Current Archaeology 240

Description

In this issue:

Hadrians Wall Special
– Bowness-on-Solway to Moresby: Walking the Wall – backwards
– Poltross Burn to Birdoswald: How the National Trail is opening up the Wall
– Corbridge to Vindolanda: The frontier before the Wall
– The central sector: Cawfields quarry and the problems of the Vallum
– The eastern sector: What happened at Limestone Corner?
– The Wall’s end: Changes in archaeology on the Wall
– Survey of the Wall: was the need to signal to the forts towards the south the secret of the Wall’s layout?

Plus: News, Reviews, Comment, Sherds, Odd Socs, and more!

From the Editor:
If you want to find out what has been happening on Hadrian’s Wall, go on the Pilgrimage. Every ten years since 1849 (give or take a couple of World Wars interrupting) there has been a special Pilgrimage of Hadrian’s Wall. August 2009 was the 13th pilgrimage; I went along for the fourth time, and kept a diary of what went on day-to-day.
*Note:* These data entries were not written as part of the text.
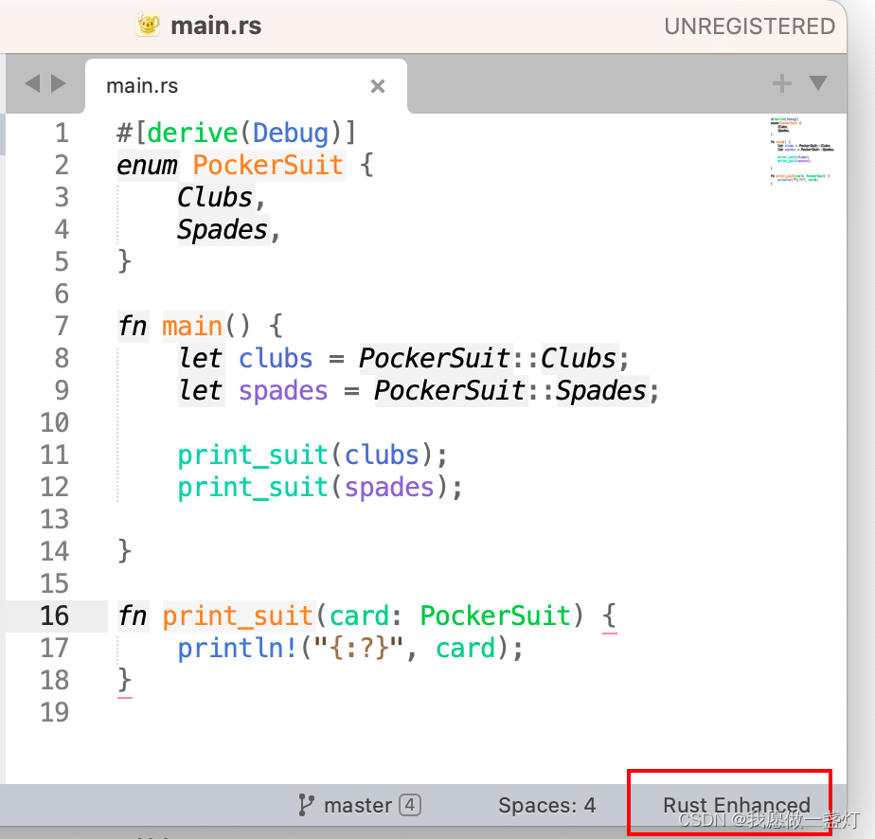Switch to the main.rs tab

[142, 85]
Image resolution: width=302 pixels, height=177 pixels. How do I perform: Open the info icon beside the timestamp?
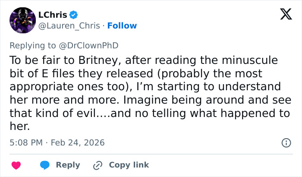(285, 142)
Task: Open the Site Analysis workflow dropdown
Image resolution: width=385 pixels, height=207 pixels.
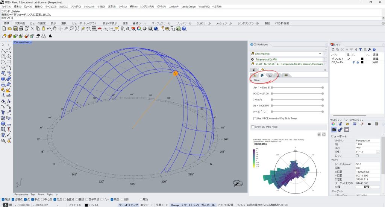Action: [x=320, y=54]
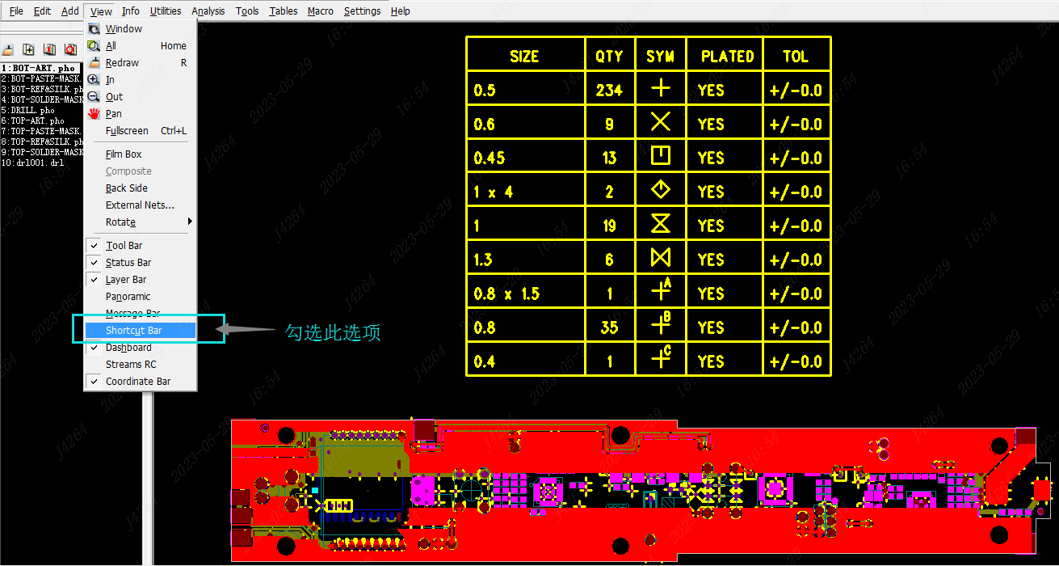Image resolution: width=1059 pixels, height=566 pixels.
Task: Select Film Box from View menu
Action: click(x=124, y=154)
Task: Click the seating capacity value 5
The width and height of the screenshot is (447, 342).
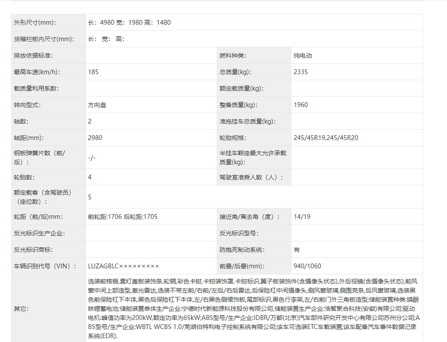Action: coord(89,196)
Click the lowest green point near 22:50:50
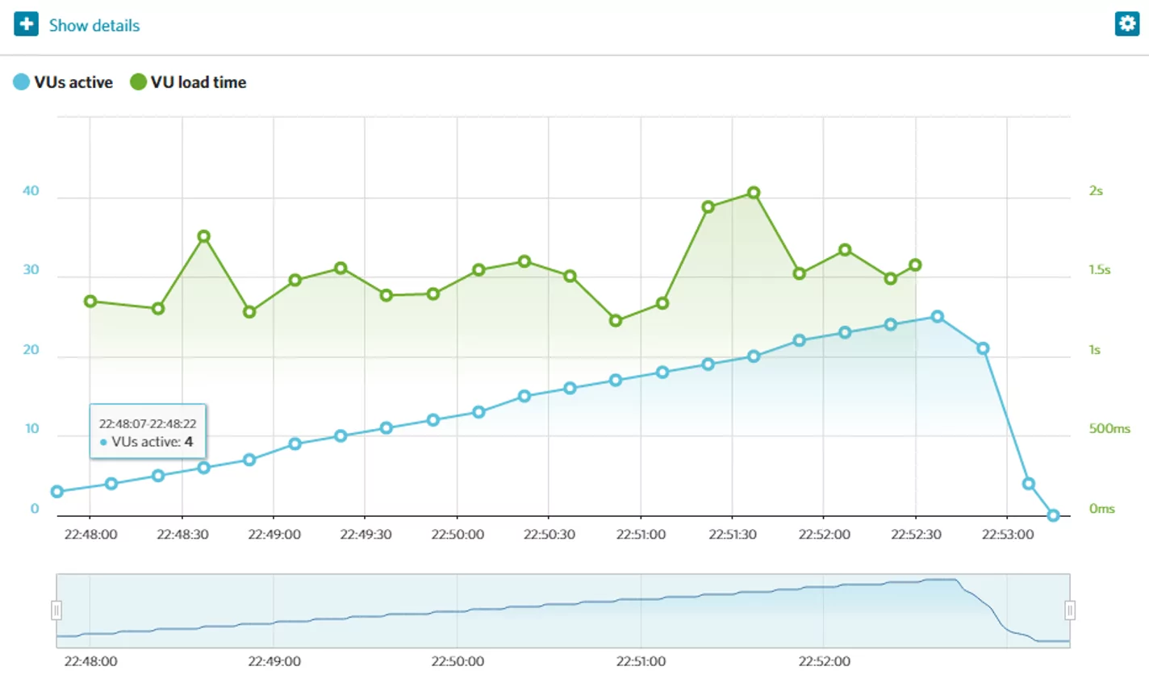 (x=616, y=321)
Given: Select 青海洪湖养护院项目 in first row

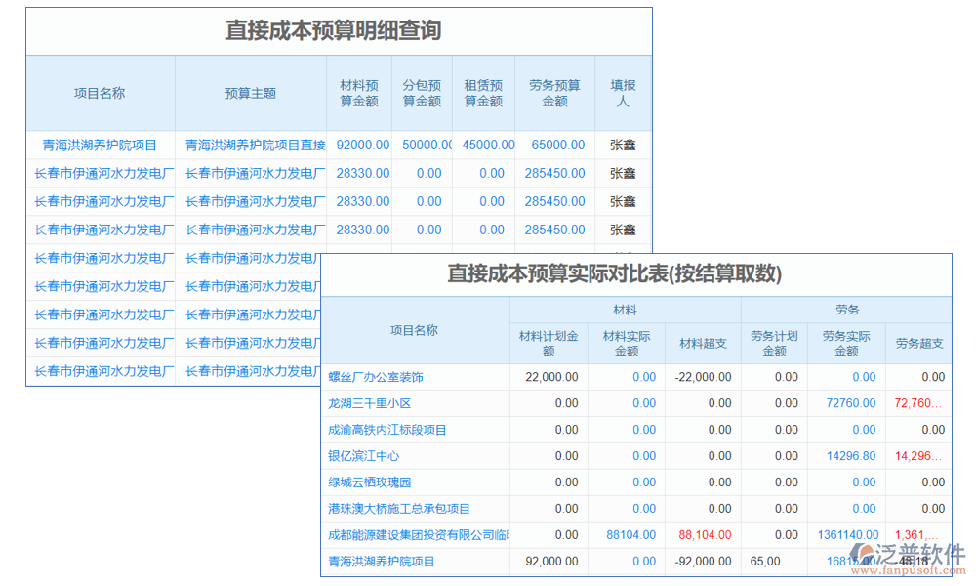Looking at the screenshot, I should click(x=101, y=145).
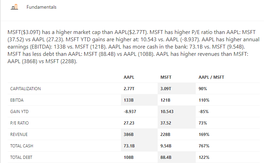Select the CAPITALIZATION row label
The height and width of the screenshot is (163, 264).
pos(26,89)

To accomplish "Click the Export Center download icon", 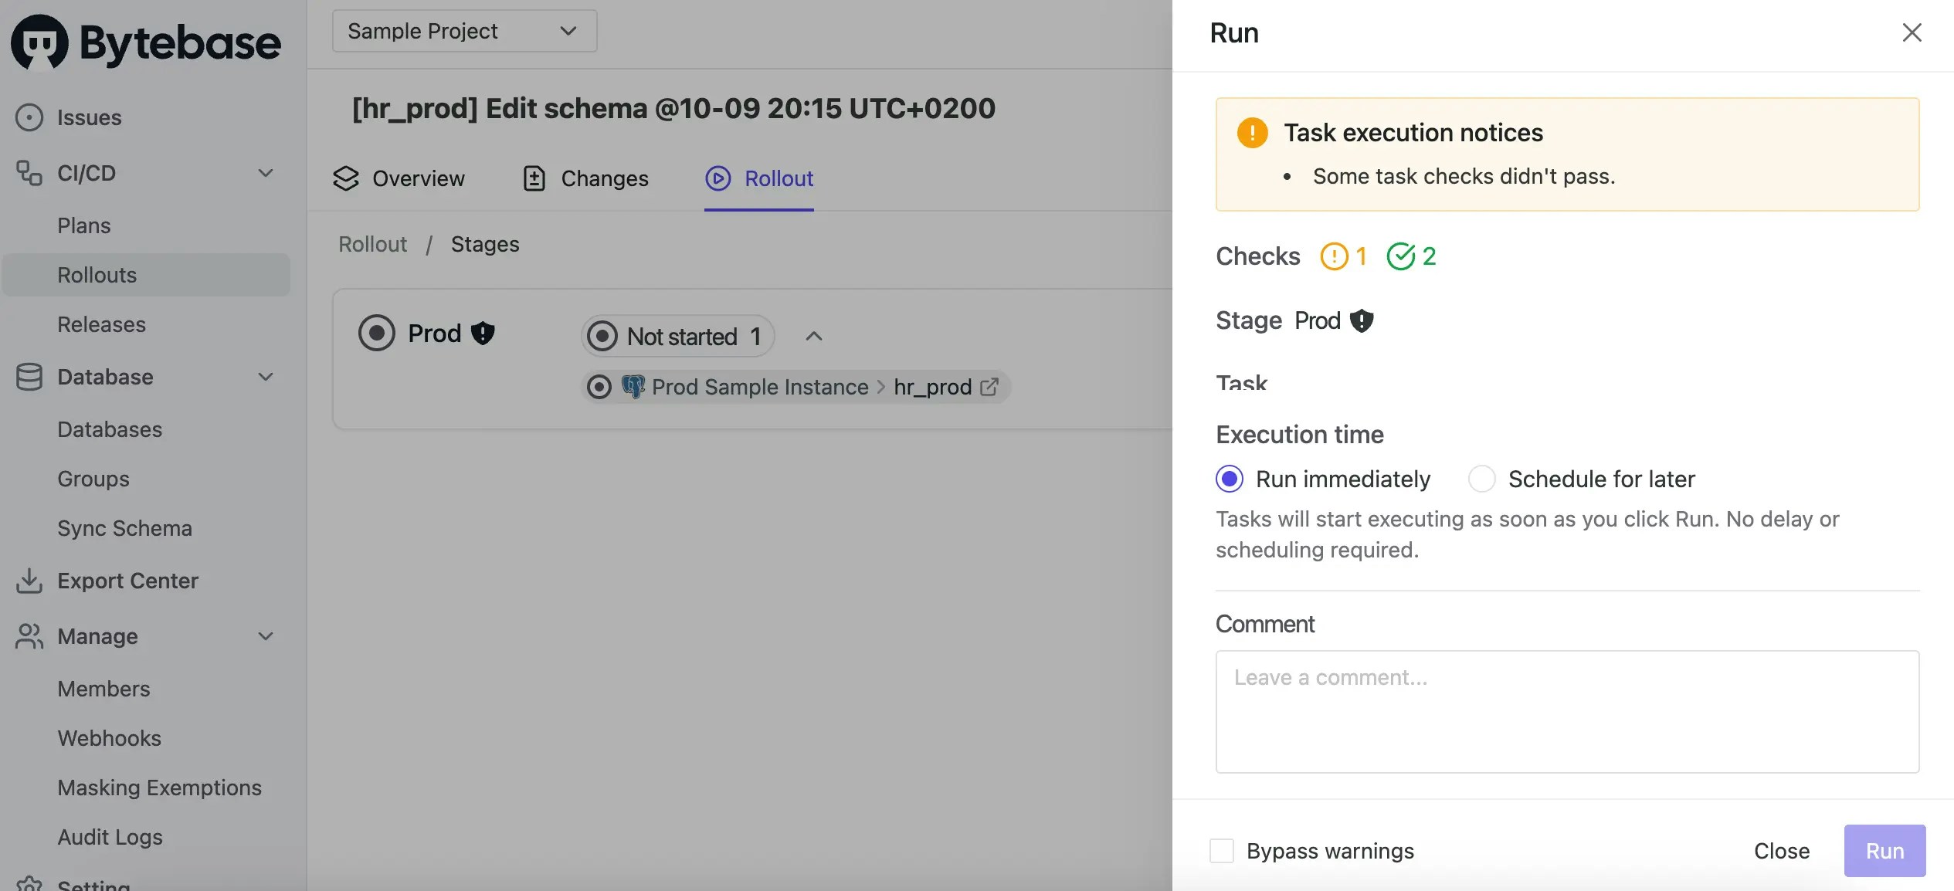I will pyautogui.click(x=29, y=581).
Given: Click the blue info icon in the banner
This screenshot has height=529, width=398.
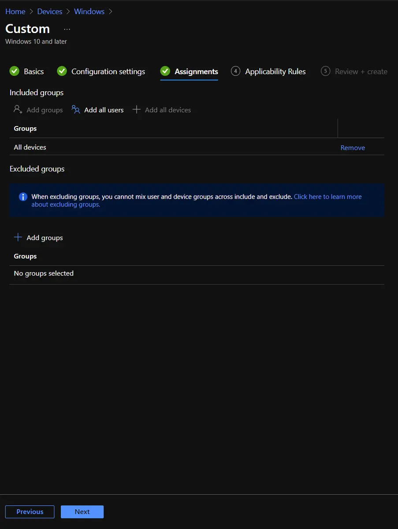Looking at the screenshot, I should pos(23,197).
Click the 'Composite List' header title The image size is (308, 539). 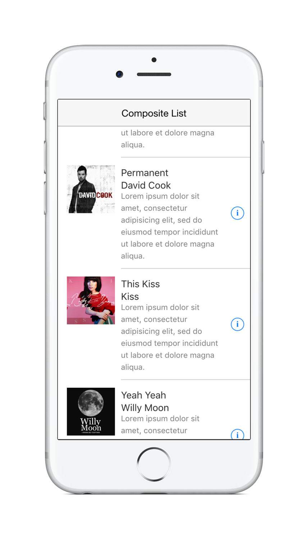coord(154,113)
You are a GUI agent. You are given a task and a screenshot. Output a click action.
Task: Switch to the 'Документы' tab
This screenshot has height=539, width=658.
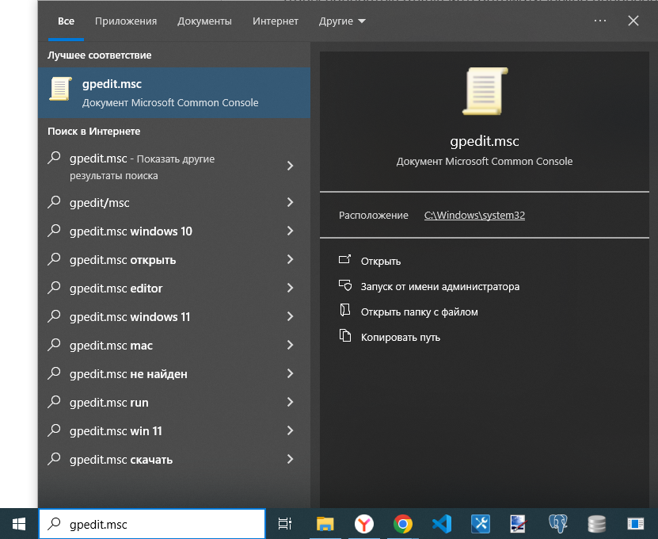pyautogui.click(x=204, y=21)
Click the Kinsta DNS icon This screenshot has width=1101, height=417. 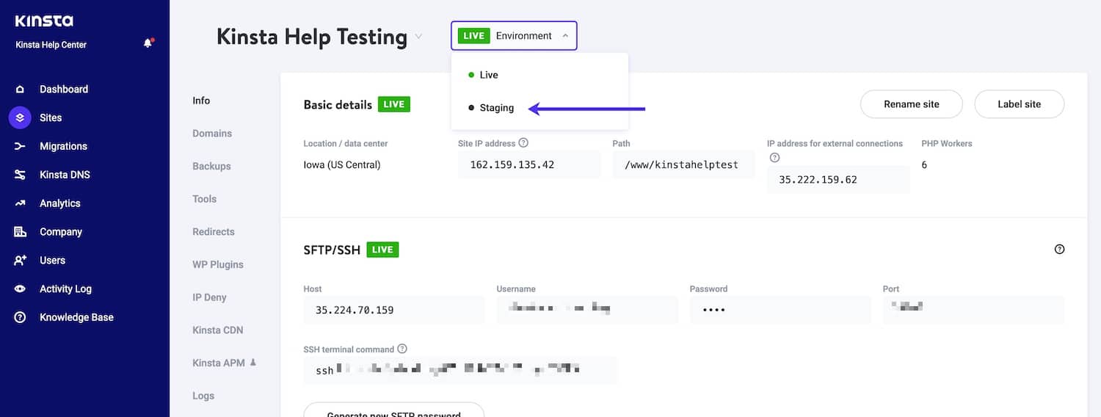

The advantage of the pilgrimage is that one gets behind the scenes: we hear about what the Romans did on Hadrian’s Wall, about the problems caused by modern management and how, sometimes, the two are intertwined. We walked the Wall backwards, starting in the west. We examined the defences along the Cumbrian coast and asked whether Hadrian was, at times, ‘magnificently wrong’. We moved to Birdoswald, where it rained all day. Following that, we looked at the forts behind the Wall: Corbridge and Vindolanda. Then on to Housesteads and Chesters, and finally the eastern end of the Wall at South Shields and Wallsend – sadly noting the decline of the great shipyards that once dominated that end of the Wall. We close with an article by John Poulter, who wonders whether the Wall was laid out not against the enemies to the north, but to signal to the relieving forces in the rear.

In all this, I have been helped by Matthew Symonds who has just spent three years probing the secrets of the Wall while writing his doctoral thesis on the milecastles and co-editing the new Research Framework for Hadrian’s Wall.

The pilgrimage was followed by the Limes Congress, an international gathering of all those concerned with the Roman frontier throughout the Roman Empire. The Congress visited a number of forts in the hinterland, which we will cover in a summer issue of Current Archaeology.